La historia atesorada por el Museo anfitrión, donde pueden
hallarse tantas referencias de la estancia de Alicia Alonso en ese
cuerpo de baile en cuyo escenario alcanzó su talla universal, y la
placentera impresión que le causó a Ewing visitar por estos días una
clase de ballet en la Academia que la ballerina assoluta dirige,
fueron los comentarios iniciales de la velada en la que, por las
remembranzas de 70 años de aconteceres inolvidables y por los
detalles que incorporó quien viviera cada uno de ellos, "puso a
danzar", al menos en la mente del auditorio, a la agrupación a la
que se entregó por más de 40 años su madre y con la que plantó "la
semilla" de la que surgirían otras asociaciones danzarías de ese
país.
Los inicios del ABT en los que se fundieron a la vez fortalezas y
debilidades —aunque resultaran triunfantes las primeras— si se tiene
en cuenta que habiendo arrancado con 11 coreógrafos, 80 piezas de
ballet y 70 bailarines no tenían todos los espacios para
presentarse, fueron descritos por el también investigador de la
colección de danza de la Biblioteca Pública de Nueva York a la par
que incorporó sus valoraciones sobre figuras muy queridas por la
Chase como el coreógrafo Anthony Tudor y la bailarina Natalia
Makarova, entre las que destacó muy particularmente a Alicia.
La puja indetenible del ABT, que halló entonces muchos escenarios
cerrados, giró "noche tras noche" para abrirse paso de una ciudad a
otra, hasta pequeños teatros, villas y gimnasios sin importarles
demasiado las condiciones de lugar sino mantenerse bailando. Así,
viajaron por todos los Estados del país, estuvieron en 300 lugares,
llegaron a los cinco continentes y a convertirse en una compañía
profesional.
"El público que no teníamos antes ya estaba esperándonos en cada
ciudad, por eso creo que el nacimiento del Ballet Theatre fue el
acontecimiento más importante de la danza en el siglo XX, en un
momento en que el desarrollo de ese arte era casi nulo."
Ewing estableció un paralelo entre su madre y Alicia, apuntando
al extenso período en que permaneció la primera (45 años), y aún se
halla la segunda, dirigiendo sendas compañías y poniéndoles todo su
corazón y su energía en aras de la belleza y el arte.
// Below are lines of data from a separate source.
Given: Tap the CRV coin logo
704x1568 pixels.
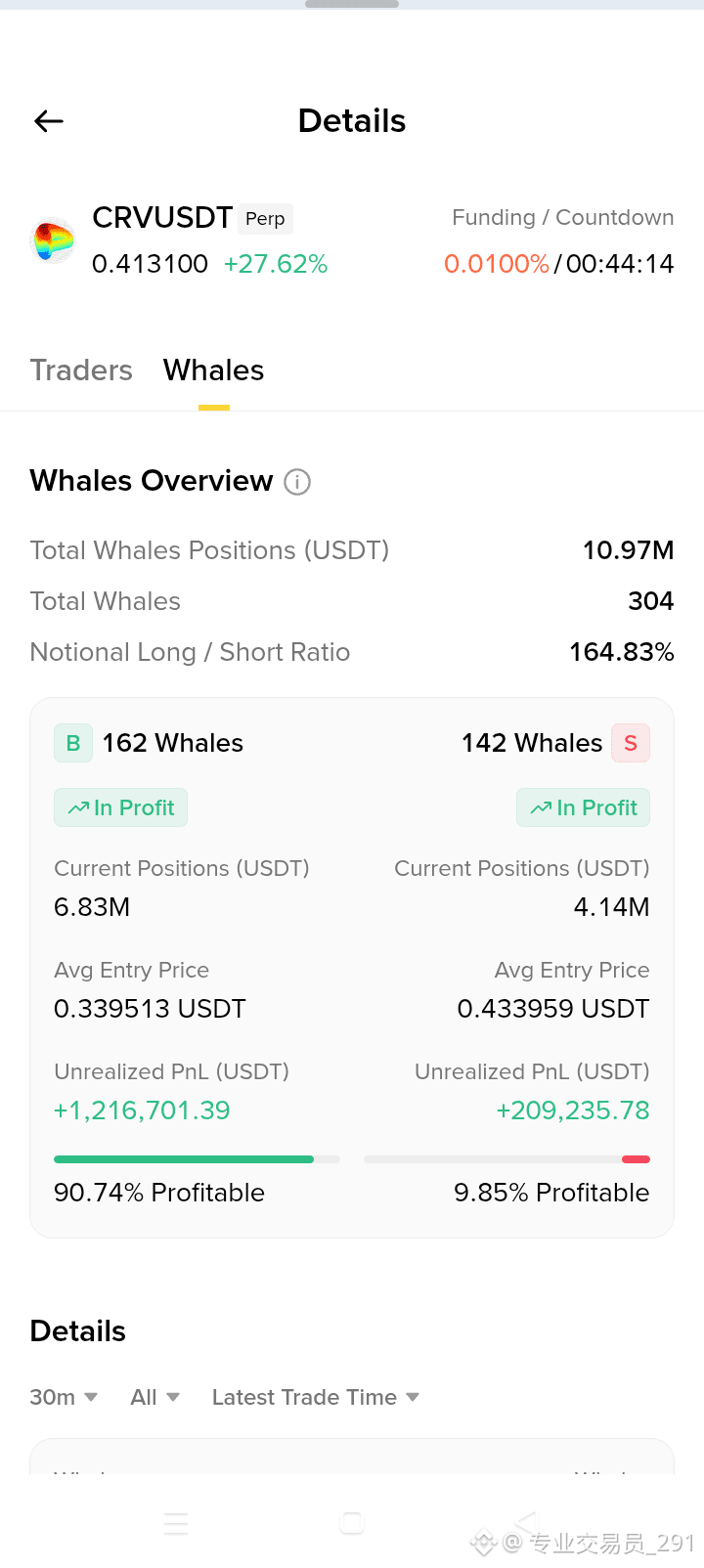Looking at the screenshot, I should pyautogui.click(x=54, y=240).
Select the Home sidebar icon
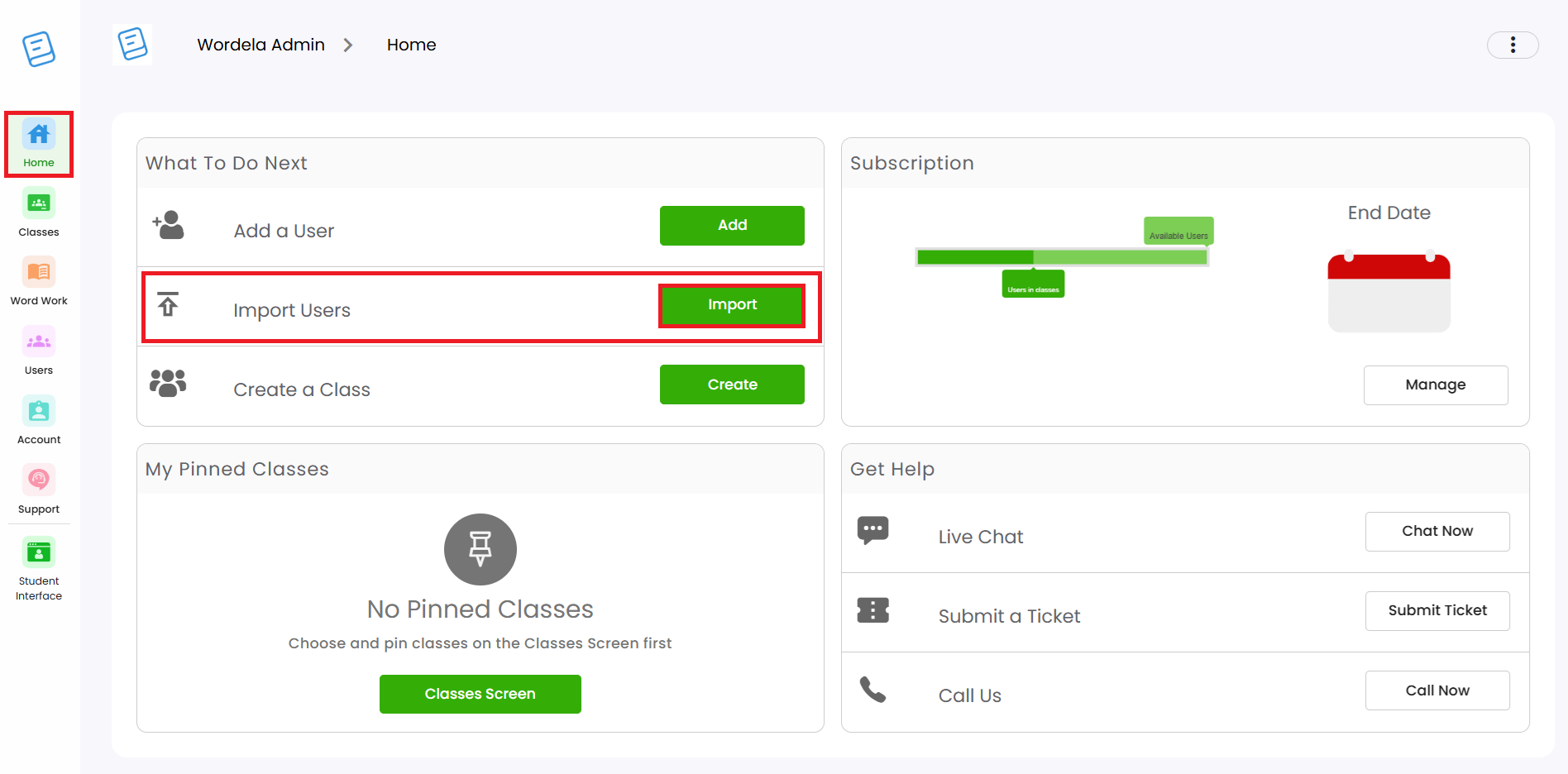Image resolution: width=1568 pixels, height=774 pixels. coord(39,134)
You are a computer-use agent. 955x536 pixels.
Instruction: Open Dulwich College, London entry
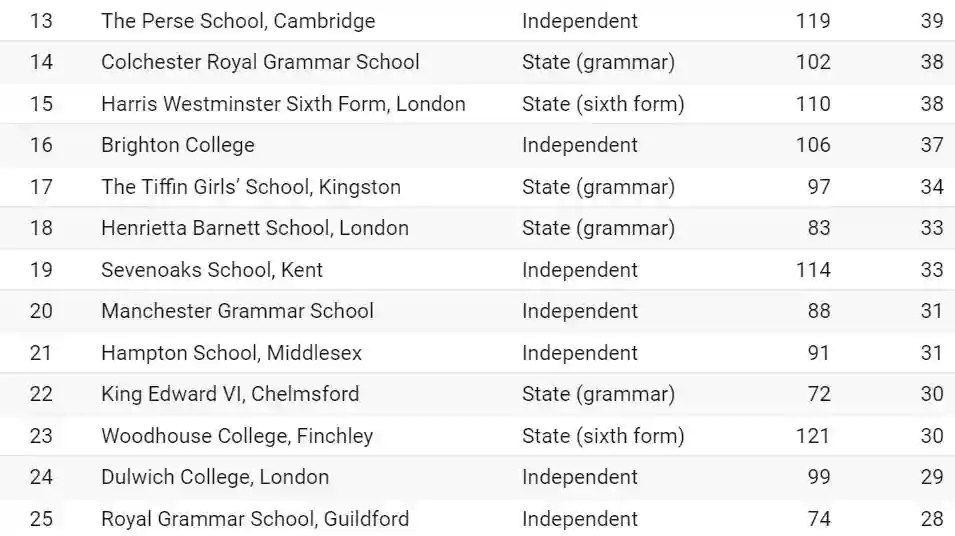tap(215, 477)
Por último, dijo creer que al público cubano le encantaría tener
de vuelta al ABT, como lo hiciera en el contexto del Festival
Internacional de Ballet de La Habana, el pasado 2010, después de 50
años sin presentarse en la Isla. Del mismo modo —y asegurando correr
la voz en su país— no pudo ocultar su deseo de que "más
estadounidenses pudieran venir hasta aquí porque se sentirían muy a
gusto en sus calles donde se está como en casa".